Cluster Analysis Flashcards
Under what type of ‘multivariate analysis’ does cluster analysis come under?
Analysis of INTERDEPENDENCE (reducing large amounts of data/variables into more mangeable amounts to enable a more effective analysis)
What is cluster analysis and why is it useful?
This involves turning CASES into CLUSTERS (defo not variables!!)
Individual cases are simplified into fewer groups called ‘clusters’ based on similarities between them. The characteristics of a cluster can then be explored as well as the relationships between them.
A way of grouping large amounts of data to make it more manageable to explore e.g. behavioural data to help companies understand different customer needs
How is similarity/dissimilarity quantified? How does this relate to the aim of cluster analysis?
Through looking at statistical distance.
The aim of cluster analysis is to maximise similarities within a cluser with small distances, and to maximise dissimilarities between different clusters.

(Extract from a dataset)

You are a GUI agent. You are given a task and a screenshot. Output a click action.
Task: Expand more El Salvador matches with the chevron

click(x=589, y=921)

Give three key ways of measuring distance between pairs of cases. Give benefits/uses
EUCLIDEAN = straight line distance, most commonly used (square root of sum of squared differenes between each score for 2 observations)
MANHATTAN = ‘city block’ method; sum of absolute differenes; along and up. REDUCES IMPACT OF OUTLIERS.

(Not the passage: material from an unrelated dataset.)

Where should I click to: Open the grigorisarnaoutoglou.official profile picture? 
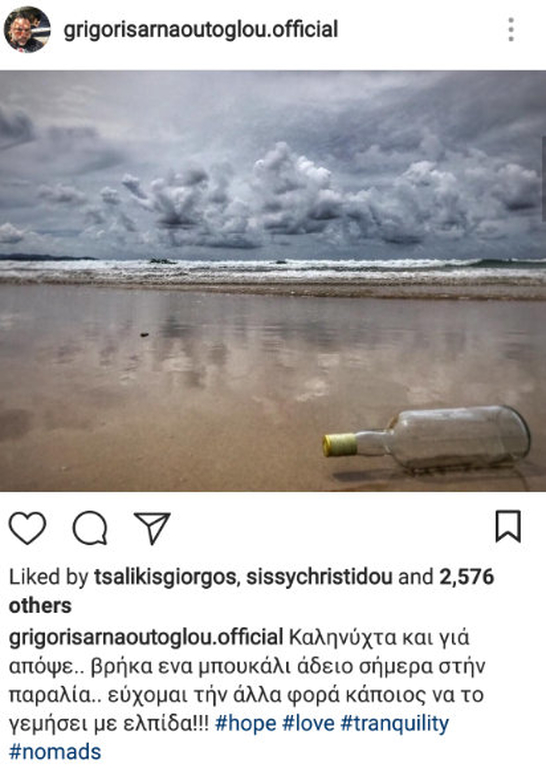(x=27, y=29)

PEARSON = standardises distance where measures operate over different magnitude ranges; to undertake cluster analysis with data that CROSS A LARGE MAGNITUDE
How would you graphically represent Euclidean and Manhattan distance?

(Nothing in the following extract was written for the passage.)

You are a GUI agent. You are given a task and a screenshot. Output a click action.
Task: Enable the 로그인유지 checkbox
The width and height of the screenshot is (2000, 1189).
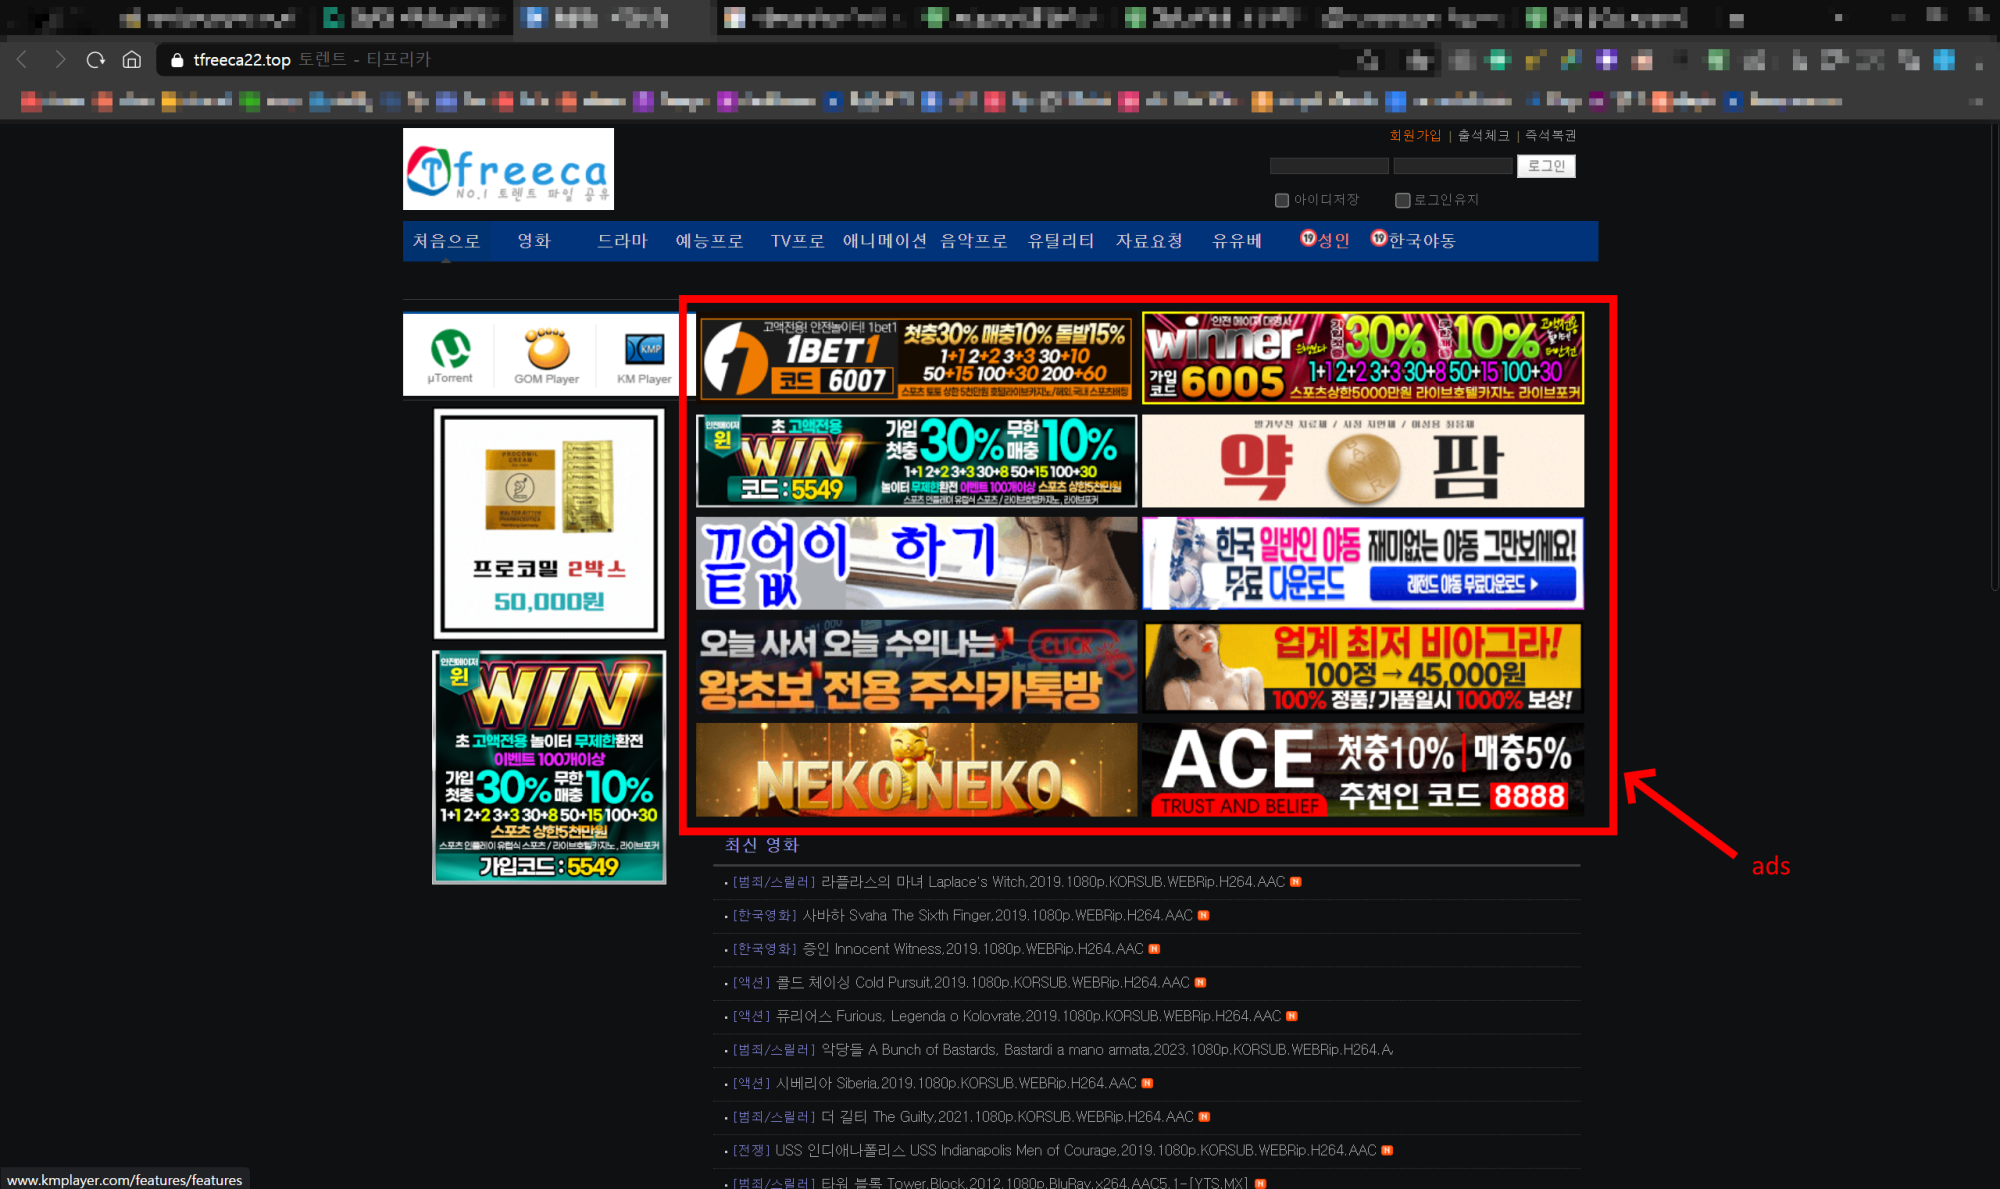[1402, 200]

If you imagine a right angle triangle on graph
Euclidean = diagonal/hypotenuse
Manhattan = the opposite and adjacent
Define and imagine drawing diagrams for the different linkage procedures - single, complete, average and centroid.
Why are linkage procedures important?
SINGLE = aka Nearest Neighbour; shortest distance between two members in the two clusters
COMPLETE = aka Furthest Neighbour; longest distance between two members
The choice may influence whether there are outliers or skewed data.
What are the two different approaches to clustering and what methods do they use?
HIERARCHICAL = use Ward’s Method; cases in a single cluster, clusters are sequentially combined until one cluster is left, cases are fixed.
NON-HIERARCHICAL: uses k-means clustering; number of clusters specified in advance, cases can move clusters all the way through.
Outline the processes used to decide on the number of clusters.
DENDROGRAMS = lines are subjectively “cut” in order to have enough clusters that are dissimilar. The longest lines have the largest distances and are likely to connect clusters that are too dissimilar to be in the same cluster, so we cut the line to give two seperate, dissimilar clusters.
AGGLOMOERATION SCHEDULE = look at ‘coefficients’ column in SPSS output table and can look for the large jumps in values
Outline 4 limitations of the cluster analysis process.
- Subjectivity in retaining clusters
- There can be no missing data at all as it relies on calculating distances for all cases
- Outliers or skewed data can produce problems
- The absence of groups does NOT mean that they don’t exist. The presence of groups doesn’t make them meaningful.